* _REQUIREMENT_:
Copy out the lines beginning at the one with "The height and width of the screenshot is (1067, 1435)." and ending at the last line of the data, both included; pictures stay out.

Records from a data collection:

------

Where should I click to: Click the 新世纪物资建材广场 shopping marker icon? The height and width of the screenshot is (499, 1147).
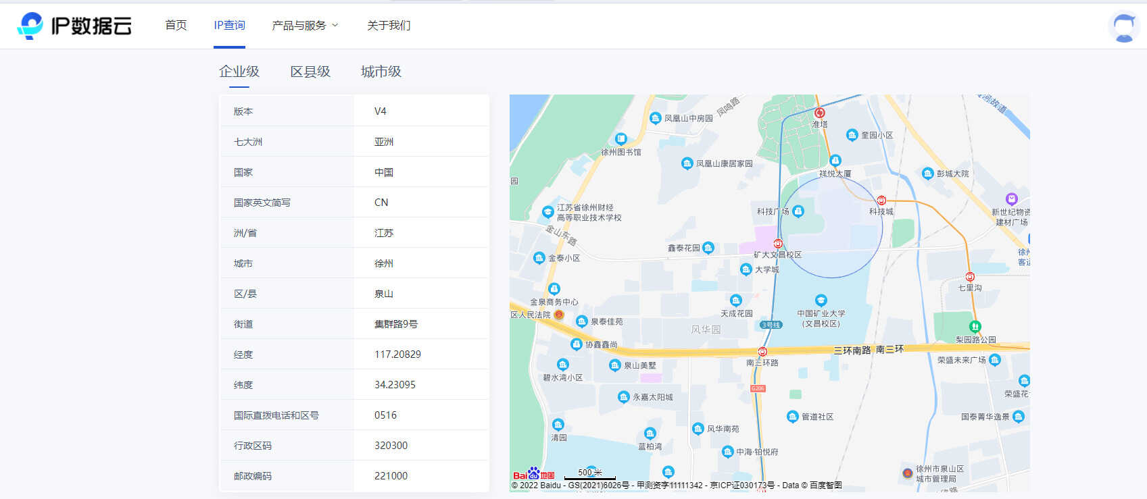[x=1011, y=199]
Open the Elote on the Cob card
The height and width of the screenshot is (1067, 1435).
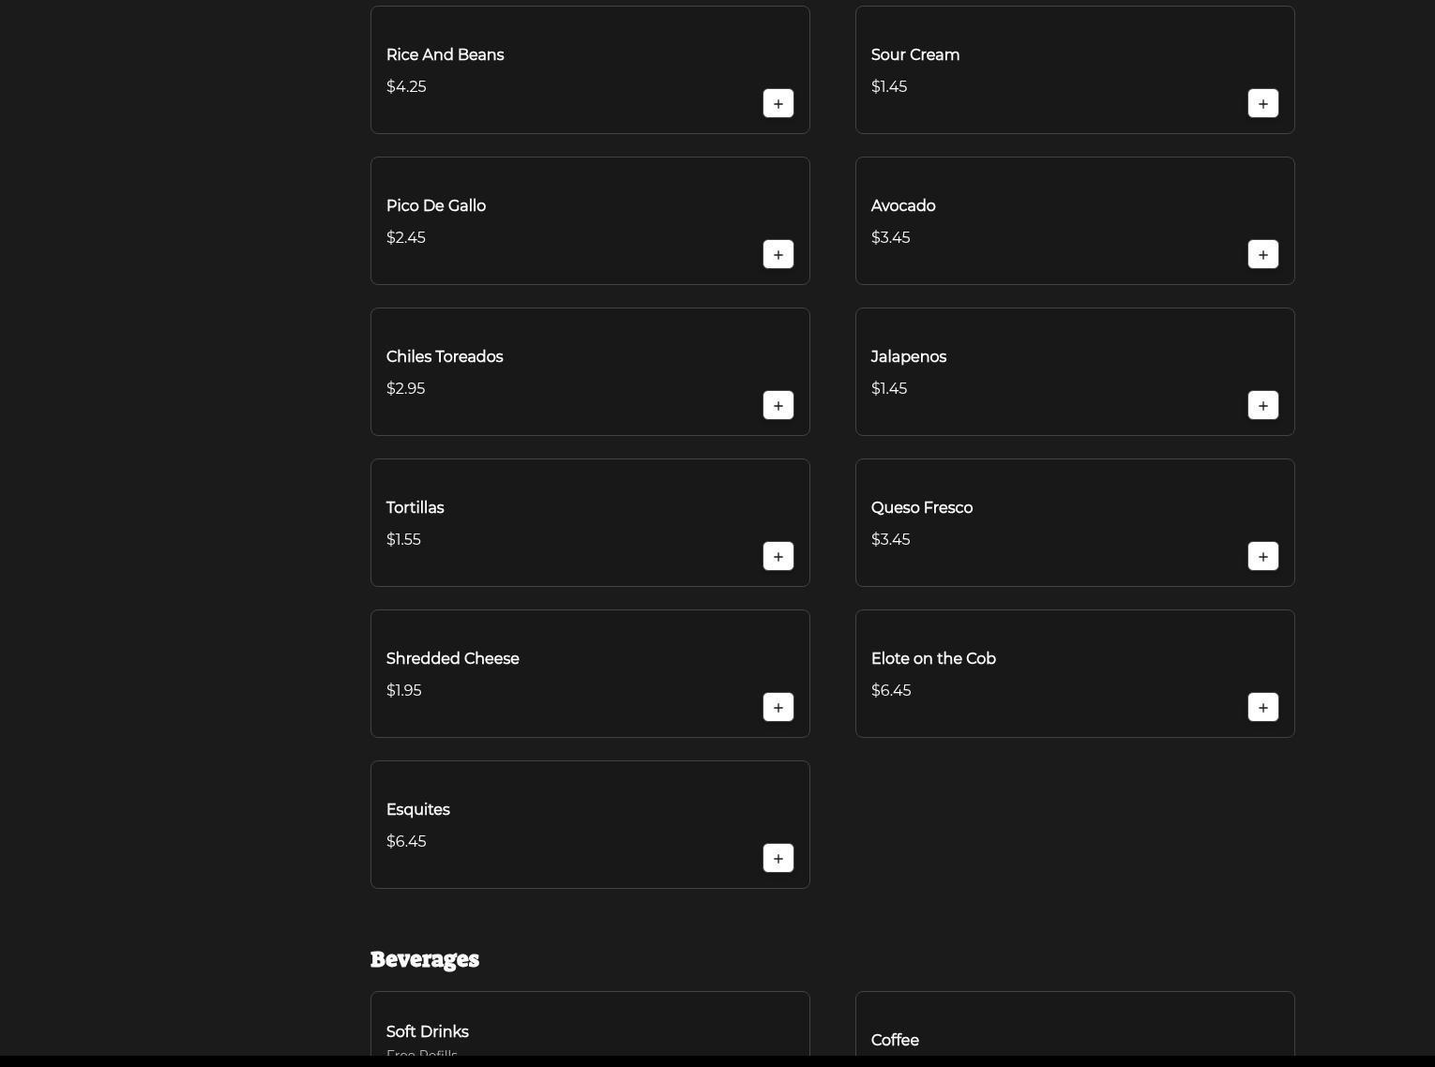click(x=1075, y=673)
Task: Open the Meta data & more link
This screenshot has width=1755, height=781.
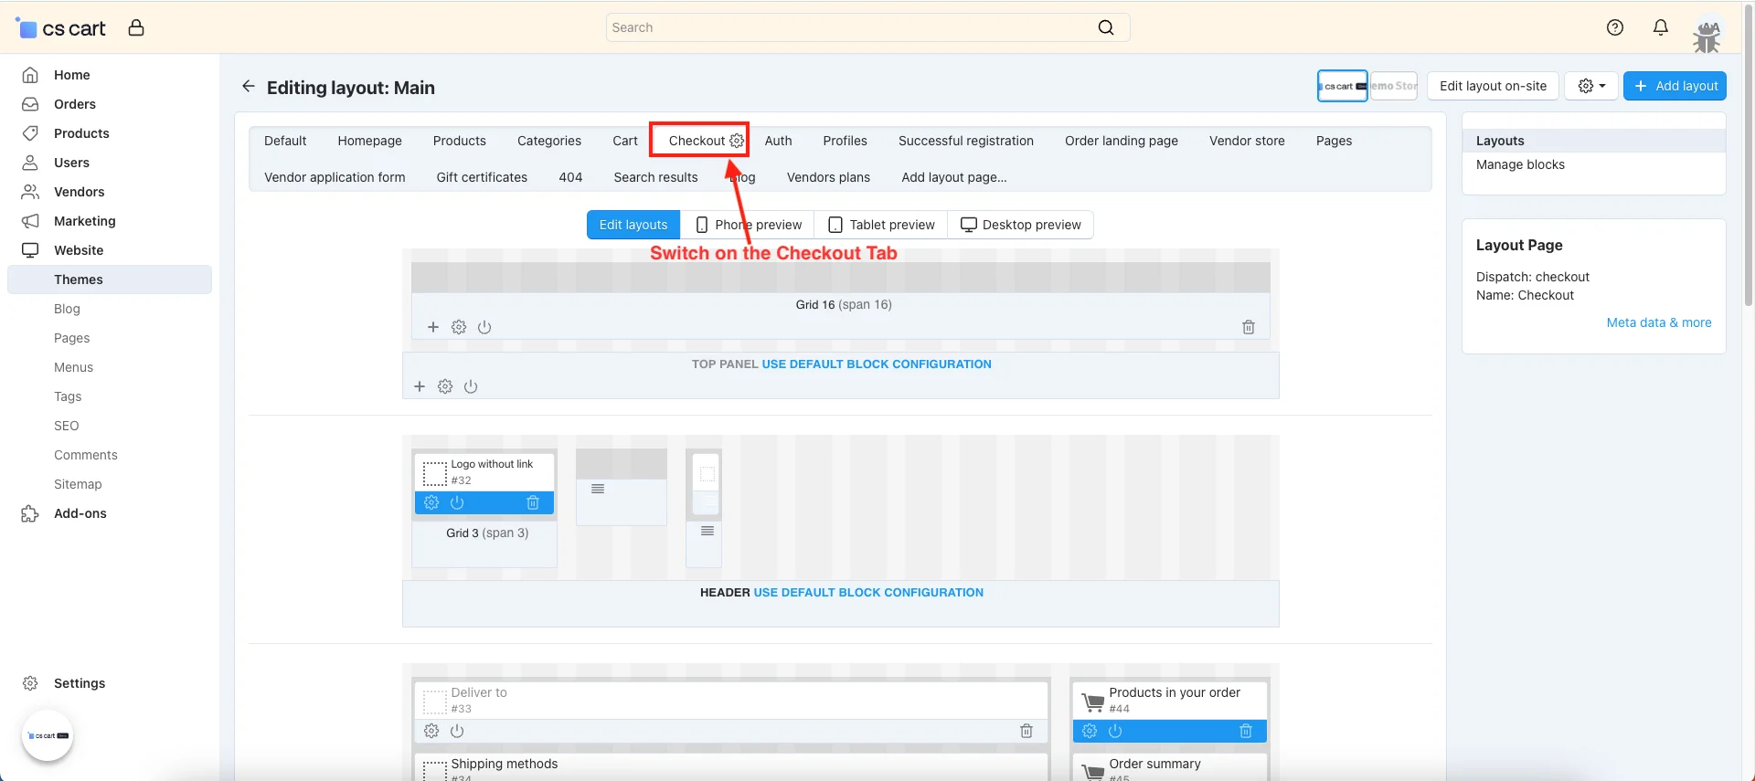Action: point(1658,322)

------

* _RESPONSE_:
The height and width of the screenshot is (1067, 1435).
click(x=1075, y=673)
Task: Open the Meta data & more link
This screenshot has width=1755, height=781.
Action: point(1658,322)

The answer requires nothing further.